Glucose-stimulated insulin secretion from pancreatic β-cells requires the kinesin-1/Kif5B-mediated transport of insulin granules along microtubules. 5′-AMPK (5′-AMP-activated protein kinase) is a heterotrimeric serine/threonine kinase which is activated in β-cells at low glucose concentrations, but inhibited as glucose levels increase. Active AMPK blocks glucose-stimulated insulin secretion and the recruitment of insulin granules to the cell surface, suggesting motor proteins may be targets for this kinase. While both kinesin-1/Kif5B and KLC1 (kinesin light chain-1) contain consensus AMPK phosphorylation sites (Thr693 and Ser520, respectively) only recombinant GST (glutathione transferase)–KLC1 was phosphorylated by purified AMPK in vitro. To test the hypothesis that phosphorylation at this site may modulate kinesin-1-mediated granule movement, we developed an approach to study the dynamics of all the resolvable granules within a cell in three dimensions. This cell-wide approach revealed that the number of longer excursions (>10 μm) increased significantly in response to elevated glucose concentration (30 versus 3 mM) in control MIN6 β-cells. However, similar changes were seen in cells overexpressing wild-type KLC1, phosphomimetic (S517D/S520D) or non-phosphorylatable (S517A/S520A) mutants of KLC1. Thus, changes in the phosphorylation state of KLC1 at Ser517/Ser520 seem unlikely to affect motor function.
The role of kinesin-1 in insulin secretion
In mammals, blood glucose levels are maintained within a narrow range of concentrations due to a balance between glucose storage and consumption, controlled primarily by two antagonistic hormones insulin and glucagon. Insulin is secreted from pancreatic β-cells in response to a rise in blood glucose levels through a complex sequence of events , involving initiation and amplification processes, which result in the biphasic release of the hormone . Initiation is characterized by an increase in intracellular ATP levels [3,4], leading to the closure of ATP-sensitive KATP channels,  depolarization of the plasma membrane, and the opening of voltage gated Ca2+ channels . An influx of Ca2+ stimulates the fusion of insulin-containing granules from a ‘readily releasable’ pool, predocked, at the plasma membrane. These events are thought to drive the ‘first phase’ of insulin secretion, occurring 2–5 min after a rise in glucose concentrations . The ‘second phase’ of insulin secretion is likely to involve both initiating and amplifying events and requires the microtubule-dependent recruitment of granules from a ‘reserve pool’ to the cell surface . Consequently, silencing, or inactivation by a dominant negative form of the anterograde microtubule-dependent motor protein kinesin-1, blocks the sustained phase of glucose-stimulated insulin secretion [9–13].
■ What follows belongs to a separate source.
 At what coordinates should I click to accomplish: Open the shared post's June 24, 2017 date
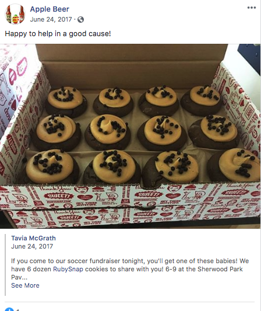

Kinesin is a heterotetramer composed from two heavy [KHC (kinesin heavy chain)] and two light [KLC (kinesin light chain)] chains. In most non-neuronal vertebrate cells, one heavy isoform, Kif5B, also known as uKHC (ubiquitous KHC) or kinesin-1/Kif5B, is expressed along with KLC1 and KLC2 . We have previously shown that kinesin-1 is associated with, and responsible for, the transport of insulin-containing granules during the sustained phase of insulin secretion .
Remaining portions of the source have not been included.